*** Opening Text under study ***

Clapham Area Guide
Clapham is a lively and attractive suburb located in South West London which draws in young professionals and families alike. Families love the open spaces and greenery that the local parks have to offer and the village feel of Abbeville Village and Clapham Old Town. Clapham opened up and became a commuter suburb when the underground train line arrived in the late 1920s. since then the area has spread out and is now divided into three distinct areas which all have their own characteristics; Clapham North, Clapham Common and Clapham South.
The stunning, open green spaces of Clapham Common are located in the centre of the area and provides an oasis of peace. Making this the perfect spot for locals to relax and enjoy those warm summer evenings. The Common also benefits from multiple playing fields, a playground, various outdoor gyms and a paddling pool. Clapham Common is home to the largest bandstand in London, after being restored it now hosts a variety of events during the summer months.

*** Closing Text under study ***
*** Opening Raw data ***

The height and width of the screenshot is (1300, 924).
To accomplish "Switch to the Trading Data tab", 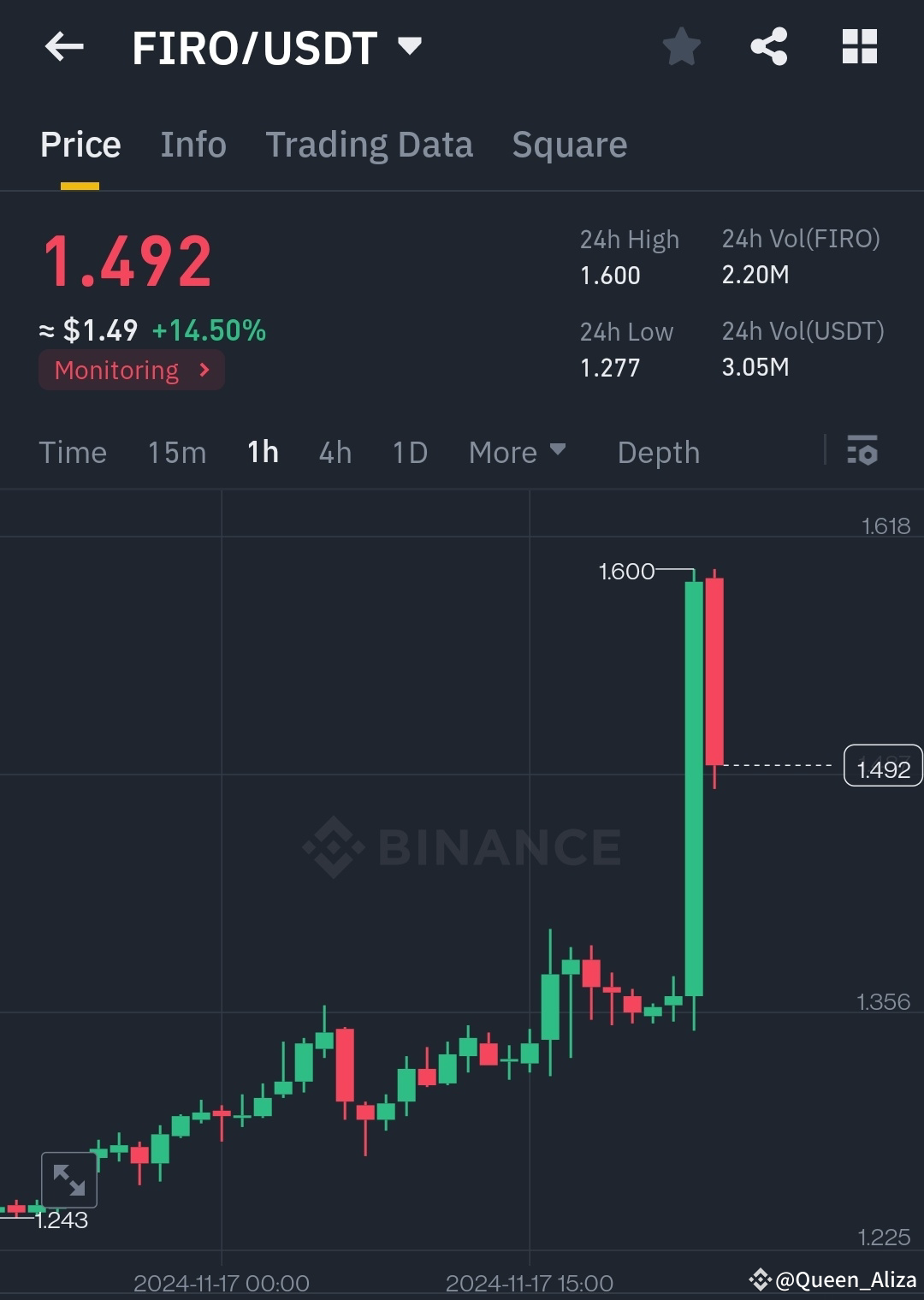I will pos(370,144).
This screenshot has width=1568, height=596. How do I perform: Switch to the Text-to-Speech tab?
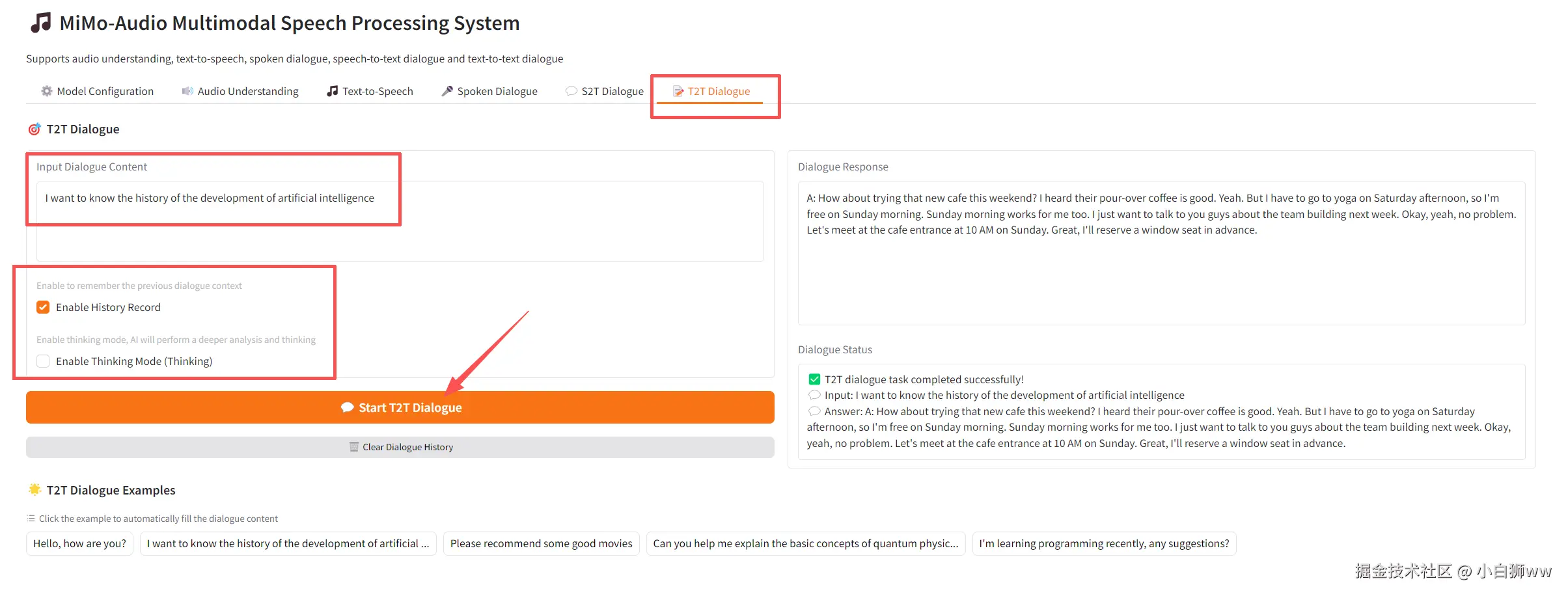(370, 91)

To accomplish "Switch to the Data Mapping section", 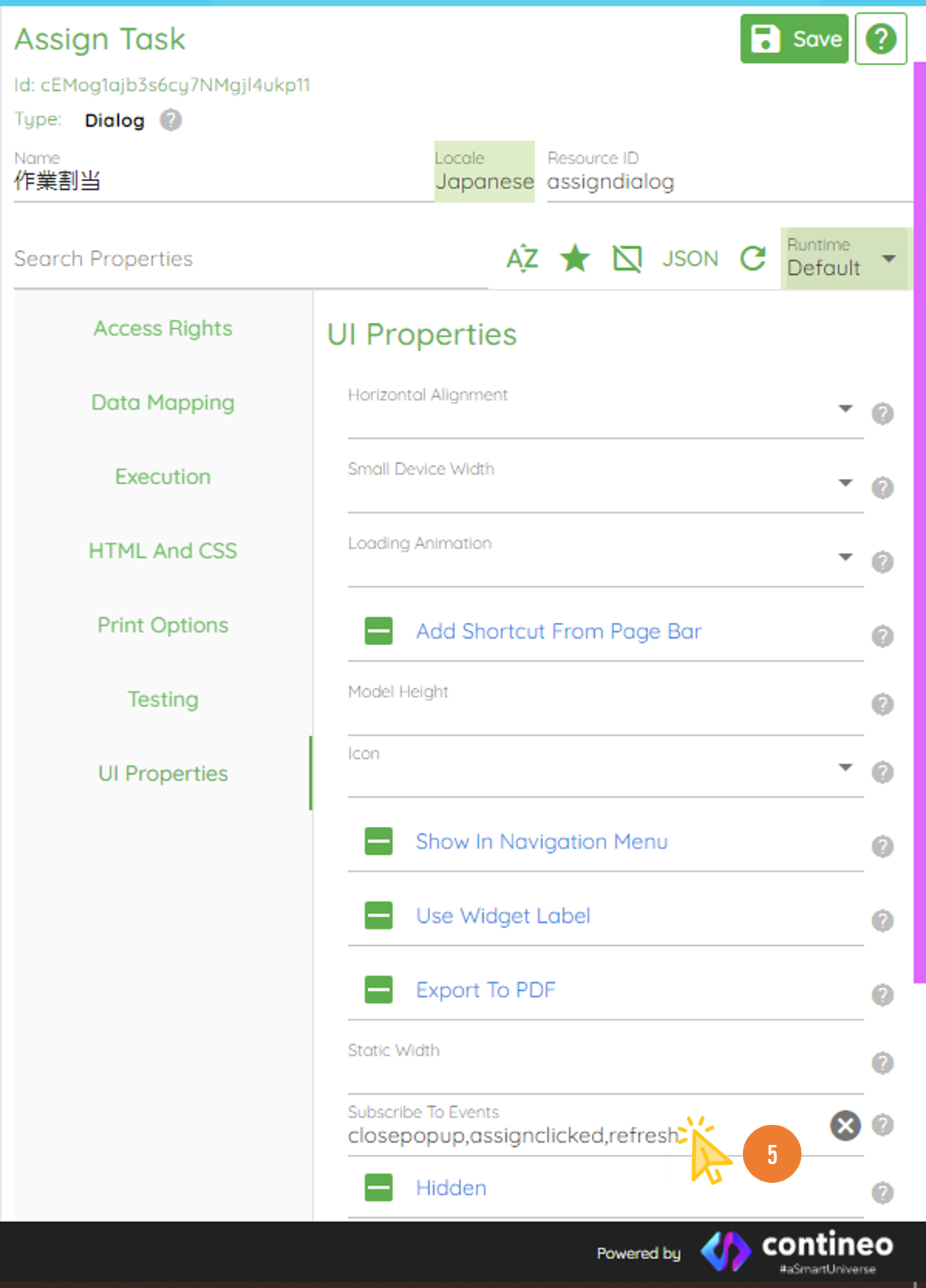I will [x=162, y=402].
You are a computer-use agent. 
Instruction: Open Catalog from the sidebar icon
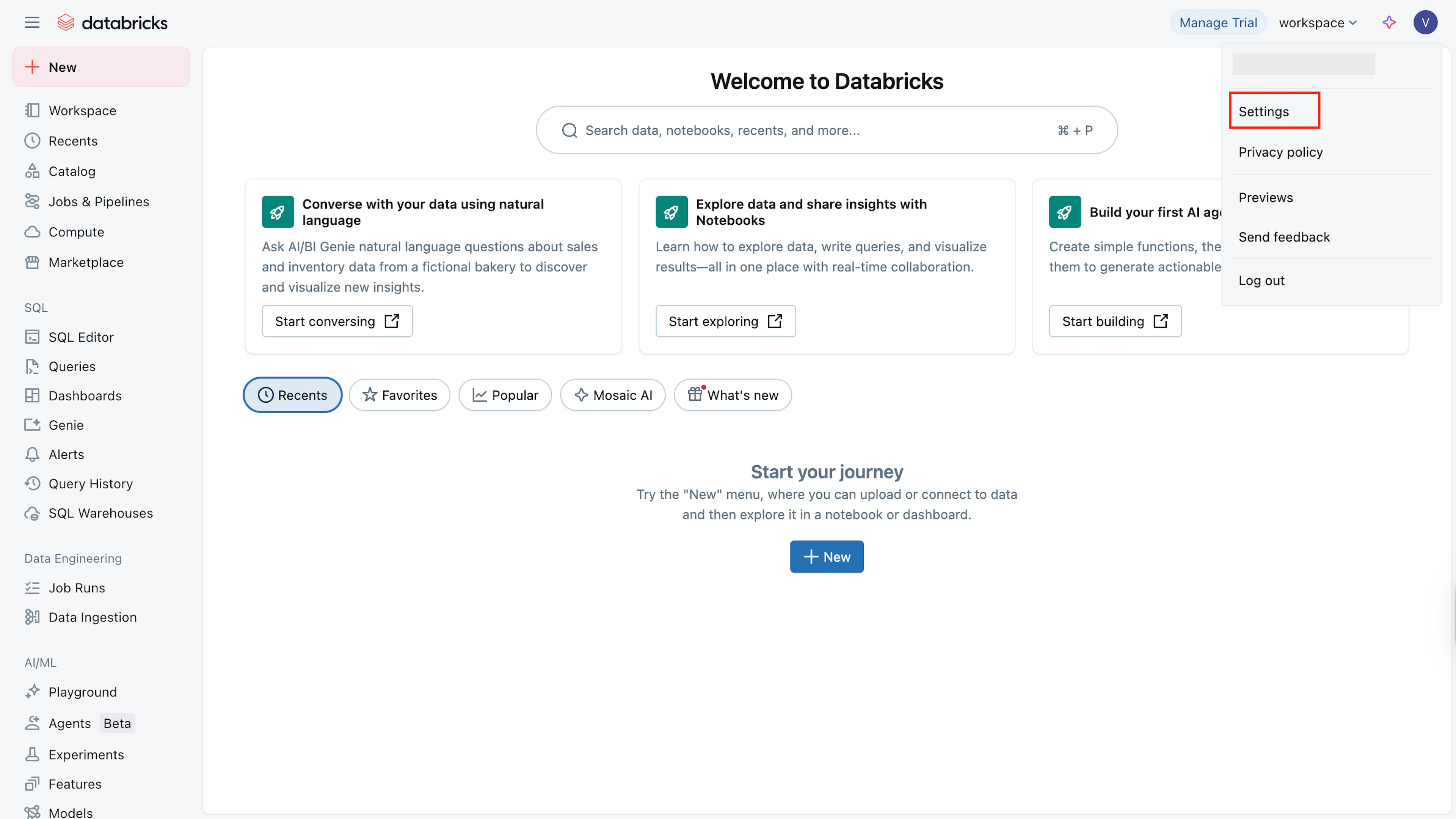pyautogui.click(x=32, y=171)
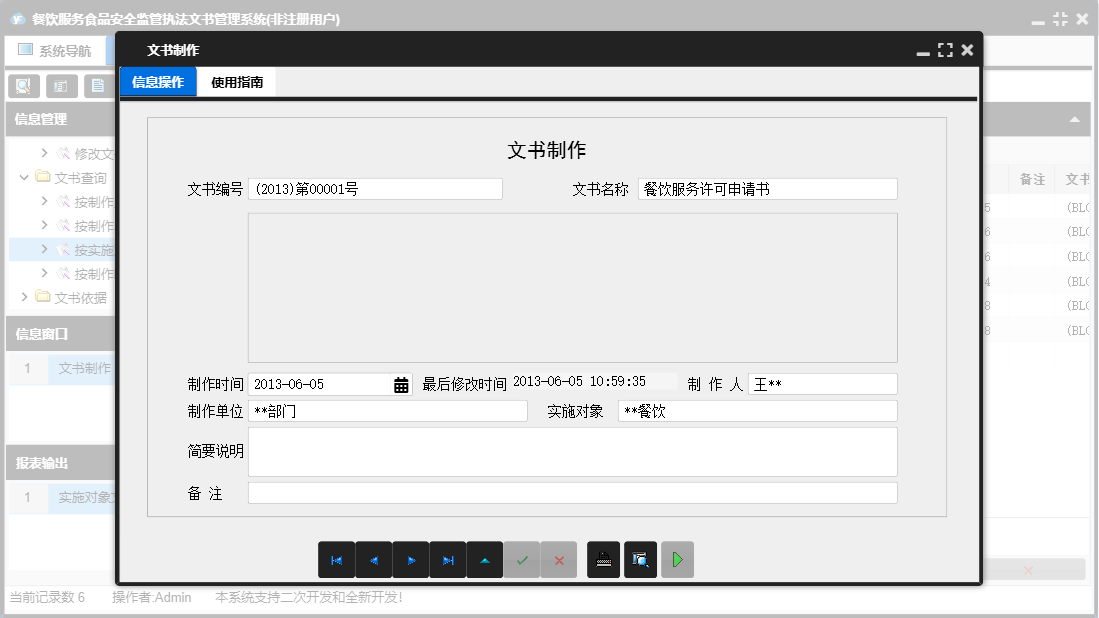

*** Closing Raw data ***

• Exercises to complete:
1/ According to the Clapham area guide, which three distinct areas is Clapham now divided into?
2/ Write the next part of the Clapham area guide, starting after its last sentence.

• Results for the exercise:
1/ Clapham North, Clapham Common and Clapham South.

2/
Eating and drinking
Clapham’s nightlife has flourished and there are a vast number of amenities. The Venn Street Market is a local community food market, open every Saturday and welcomes small independent producers and famers. Located opposite Clapham Common tube station (Zone 2), this is the fantastic place to purchase locally sourced and seasonal produce. Locals also enjoy a range of local shops, restaurants and bars. With a multitude of independent cafes, it will be a worthwhile adventure to find your favourite spot for a coffee and home made pastry.
Clapham High Street is a popular location for London nightlife, with an array of bars and pubs to choose from. The High Street is home to the infamous Infernos nightclub, one of the busiest spots during the weekend with a varied clientele. If you’re looking for a quieter place to relax, the Windmill on the Common is the perfect choice to sit back and relax, it also houses of a crackling fire and cosy sofas, making it the perfect destination for both summer and winter months.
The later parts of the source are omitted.